Mathlib-Scale Worker Fixture
A large-workload fixture for the worker capability layer. It is deliberately not a lean-dup implementation; it uses
mathlib-shaped module names and command-like exports to stress the operational boundary:
import planner -> LeanWorkerPool -> session lease -> typed command
Boundary
The fixture may simulate version, doctor, index, extract, features, and probe command shapes, but the row
schemas remain small test data owned by lean-rs-worker fixtures. It does not copy lean-dup declaration rows, feature
rows, cache rules, ranking, reporting, or source-provenance policy.
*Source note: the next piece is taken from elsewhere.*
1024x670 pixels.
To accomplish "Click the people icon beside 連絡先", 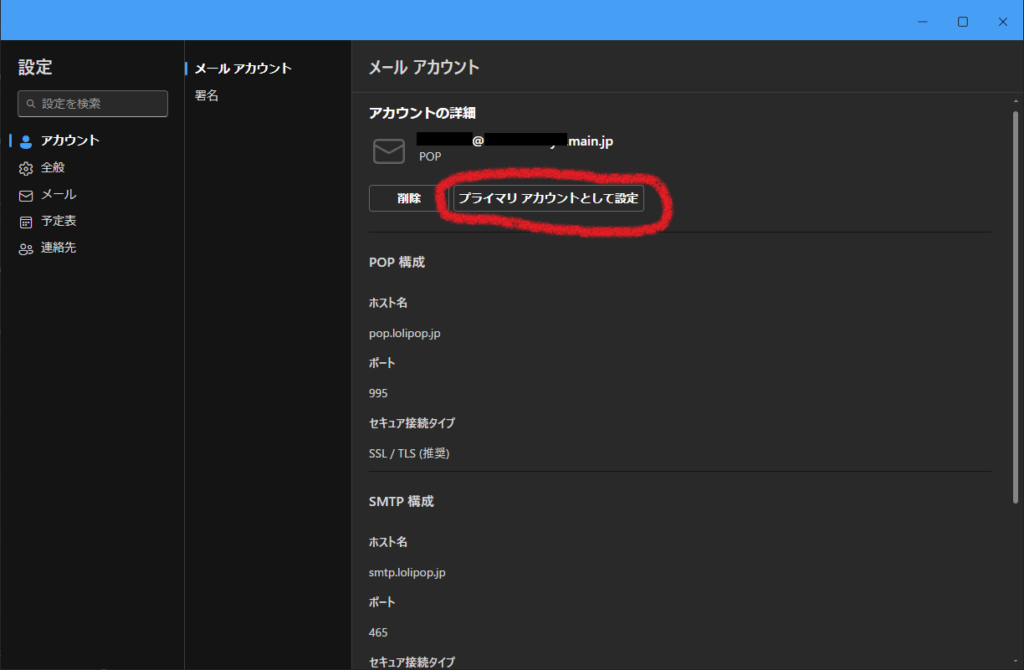I will point(26,249).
The normal path is the pool path:
LeanWorkerImportPlannergroups module work into stable session batches.LeanWorkerPoolchooses a compatible local child and returns a lease.- A typed command runs through the lease.
- Rows, diagnostics, progress, terminal metadata, cancellation, timeout, fatal exits, and cycling use the same worker capability contracts as downstream callers.
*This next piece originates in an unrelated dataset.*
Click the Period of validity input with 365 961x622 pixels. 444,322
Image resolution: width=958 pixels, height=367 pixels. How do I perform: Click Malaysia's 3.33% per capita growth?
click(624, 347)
Low-level worker calls remain useful for focused tests, but they are not the source-of-truth scale path.
Workload
The fixture export lean_rs_interop_consumer_worker_shape_mathlib_scale_index emits:
- declaration-like rows on the
declarationsstream; - feature-like rows on the
featuresstream; - probe-like rows on the
probesstream; - start/finish diagnostics;
- chunk progress for the simulated import/index pass;
- terminal metadata with fixture name, command, row count, and module count.
The fallback workload uses 16 mathlib-shaped module names and emits 47 rows: 16 declarations, 16 features, and 15 probes. This keeps CI deterministic while still exercising mixed streams and terminal accounting.
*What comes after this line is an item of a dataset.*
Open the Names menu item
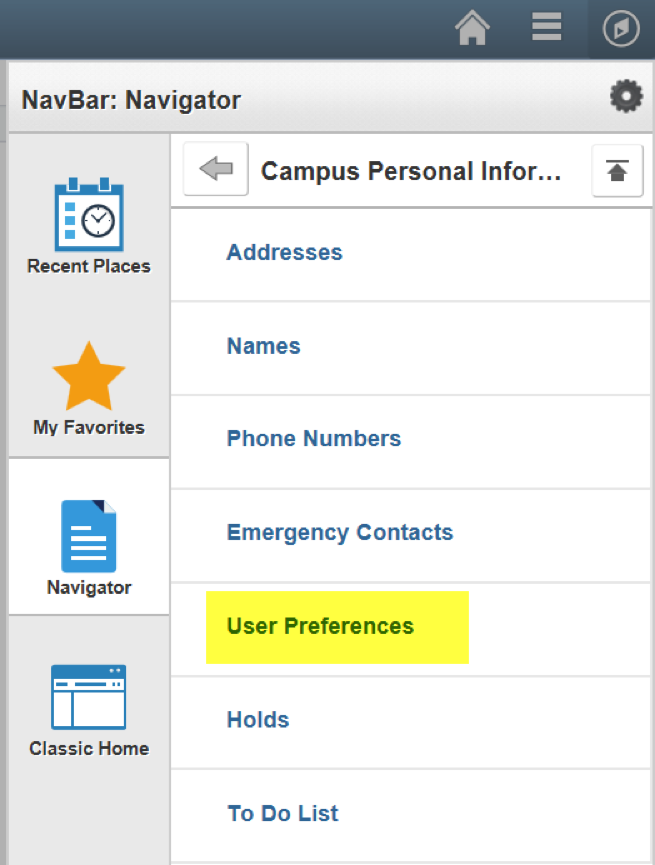Screen dimensions: 655x865 pyautogui.click(x=264, y=346)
When LEAN_RS_MATHLIB_ROOT points at a mathlib checkout, the mathlib_scale_probe example uses the discovered mathlib
module list as the planning workload shape. The current fixture still emits deterministic test rows; a run with a
mathlib module list is evidence about planning, pool leases, and session reuse, not a claim that lean-rs-worker has
indexed mathlib semantics.
Commands
Build the fixture and run the focused tests:
cd fixtures/interop-shims && lake build
cargo test -p lean-rs-worker --test mathlib_scale_fixture -- --nocapture
Run the local scale probe:
cargo build -p lean-rs-worker --bin lean-rs-worker-child
cargo run -p lean-rs-worker --example mathlib_scale_probe
Use a real mathlib module list when available:
LEAN_RS_MATHLIB_ROOT=/path/to/mathlib4 \
LEAN_RS_MATHLIB_SCALE_LIMIT=128 \
cargo run -p lean-rs-worker --example mathlib_scale_probe
Run the benchmark group:
cargo build --release -p lean-rs-worker --bin lean-rs-worker-child
cargo bench -p lean-rs-worker --bench worker_capability -- mathlib_scale
Sample capture
On macOS/aarch64 with Lean 4.29.1, the fallback probe (16 modules, 47 rows) ran at ~140 rows/s for both single_worker
and pool_max_2 (the fallback produces one planned batch, so pool_max_2 is a pool-API smoke test, not evidence of
parallel speedup). Cancellation, fatal-exit recovery, and post-cycle replay all worked; RSS sampling was unavailable
from ps on that machine. A claim about mathlib-scale performance must record the command, module limit, Lean version,
and whether RSS sampling was available. Re-capture on the same hardware before declaring a regression.
Non-Goals
This fixture does not add remote workers, search/ranking/cache semantics, downstream row schemas, or new callback payloads. Worker throughput still flows through worker IPC, pool leases, scheduling, row formats, and batching decisions; L1 object callbacks are not a worker-scale shortcut.